You are here

US inflation increases pace in October

[WASHINGTON] US inflation picked up in September with the strongest monthly rise in six months, mainly reflecting higher prices for gasoline and housing, the Labor Department said Thursday.

The consumer price index rose 0.4 percent for the month on a seasonally adjusted basis, matching analyst expectations.

Over the prior 12 months, the index was up 1.6 percent, the biggest such gain since October 2014.

Rising fuel prices drove over half of the overall CPI gain, up 7 percent for the month, after a 6 percent gain in September. Housing prices also rose 0.4 percent for October.

Market voices on:

Excluding food and fuel, the core consumer price index rose only 0.1 percent for the second month in a row. For the 12-month period ended October, that figure rose 2.1 percent.
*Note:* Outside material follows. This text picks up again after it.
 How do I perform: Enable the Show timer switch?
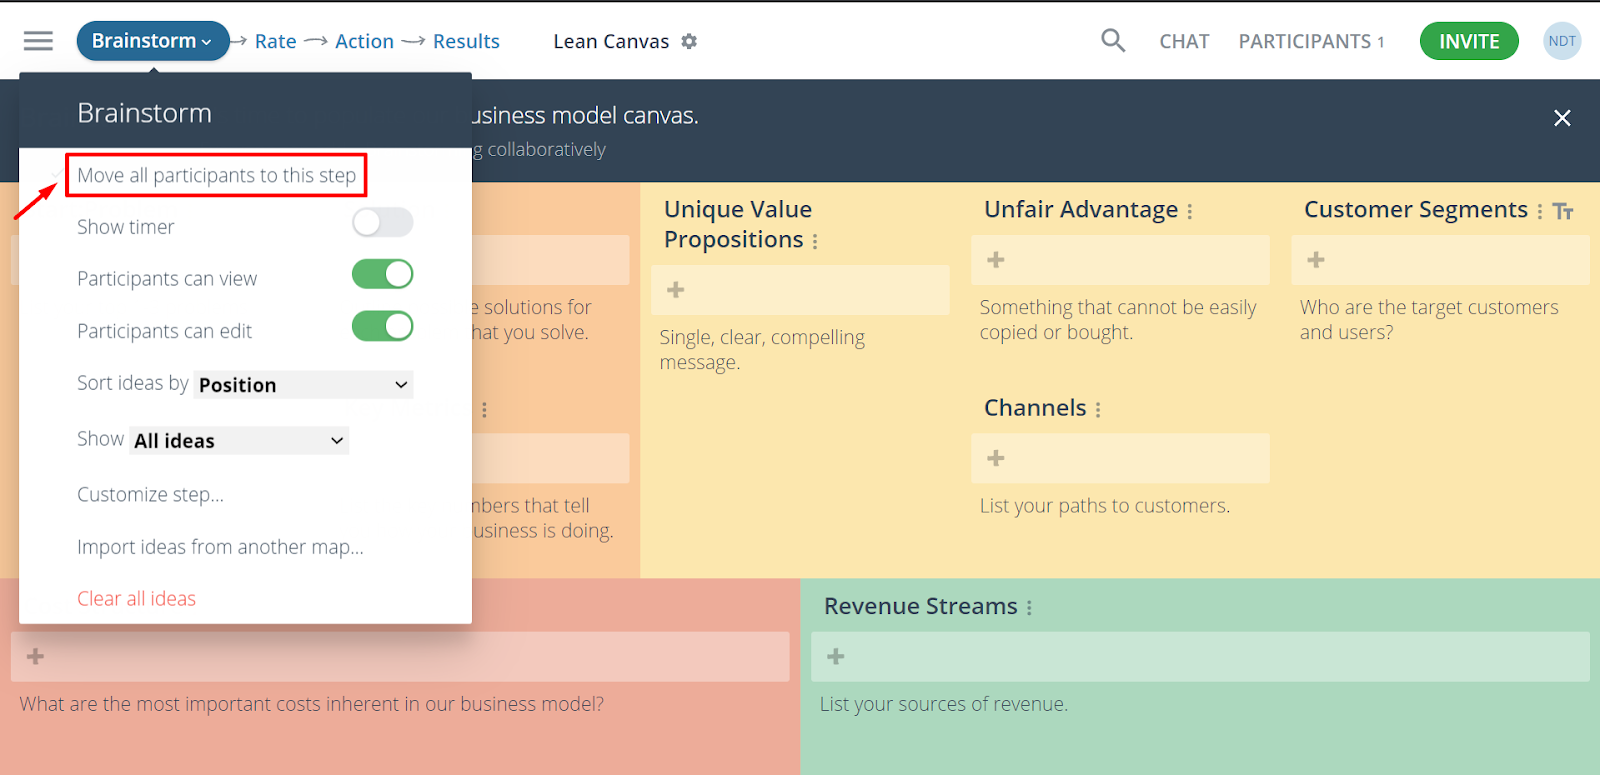[382, 223]
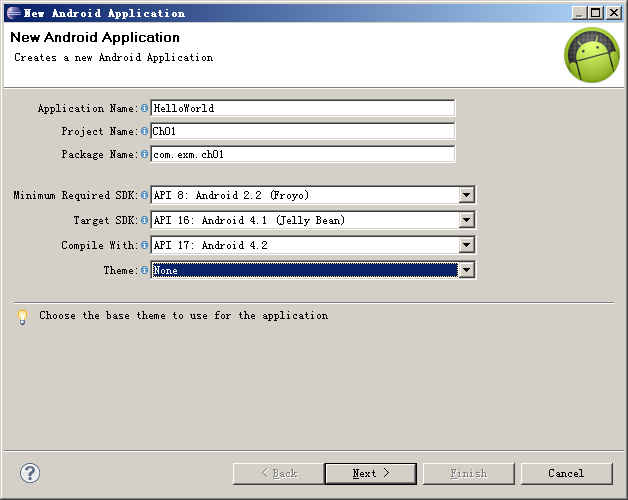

US monetary policymakers have so far held off raising interest rates in 2016, waiting for signs inflation and tightening in the labor markets.

US Fed chief Janet Yellen testified in Congress on Thursday that a rate increase could occur "relatively soon." The Federal Reserve is due to consider interest rate policy next month.

Ian Shepherdson of Pantheon Macroeconomics said the 12-month gain for the overall index was on track to overtake core CPI by early 2017 - the first time it will have done so in five years.

"This will drive up consumers' inflation expectations, even before the fiscal stimulus proposed by the new administration kicks in," he wrote in a note to clients.

"We think inflation risks for the foreseeable future are to the upside."